OBJECTIVES –
(1) List every distinct hexadecimal number written with a "0x" prefix in the passage on type hashes.
(2) In the passage on type hashes, restate the paragraph beginning "A type hash is a 32-bit value" in a single shorter sentence.
(3) According to the passage on type hashes, at what offset can an application look directly into the buffer when `uoffset_t` is 4 bytes long?

TEXT TO READ –
A vector can also hold unions, but it is not supported by all
implementations. A union vector is in reality two separate vectors: a
type vector and an offset vector in place of a single unions type and
value fields in table. See unions.
## Type Hashes
A type hash is a 32-bit value defined as the fnv1a32 hash of a tables or
a structs fully qualified name. If the fnv1a32 hash returns 0 it should
instead hash the empty string. 0 is used to indicate that a buffer
should not store an identifier.
Every table and struct has a name and optionally also a namespace of one
or more levels. The fully qualified name is optional namespace followed
by the type name using '.' as a separator. For example
"MyGame.Sample.Monster", or "Eclectic.FooBar".
The type hash can be used as the buffer identifier instead of the schema
provided `file_identifier`. The type hash makes it possible to
distinguish between different root types from the same schema, and even
across schema as long as the namespace is unique.
Type hashes introduce no changes to the binary format but the application
interface must choose to support user defined identifiers or explicitly
support type hashes. Alternatively an application can peak directly into
the buffer at offset 4 (when `uoffset_t` is 4 bytes long).
FlatCC generates the following identifier for the "MyGame.Sample.Monster"
table:
#define MyGame_Sample_Monster_type_hash ((flatbuffers_thash_t)0xd5be61b)
#define MyGame_Sample_Monster_type_identifier "\x1b\xe6\x5b\x0d"
But we can also
[compute one online](https://www.tools4noobs.com/online_tools/hash/)
for our example buffer:
fnv1a32("Eclectic.FooBar") = 0a604f58
Thus we can open a hex editor and locate
+0x0000 00 01 00 00 ; find root table at offset +0x00000100.
+0x0004 'N', 'O', 'O', 'B' ; possibly our file identifier
and replace it with
+0x0000 00 01 00 00 ; find root table at offset +0x00000100.

GIVEN DATA –
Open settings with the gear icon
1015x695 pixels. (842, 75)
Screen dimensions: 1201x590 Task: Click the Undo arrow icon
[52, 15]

WORKED SOLUTIONS –
(1) 0xd5be61b, 0x0000, 0x00000100, 0x0004

(2) A type hash is the 32-bit fnv1a32 hash of a table's or struct's fully qualified name, and if that hash is 0 the empty string is hashed instead, since 0 indicates that a buffer should not store an identifier.

(3) At offset 4.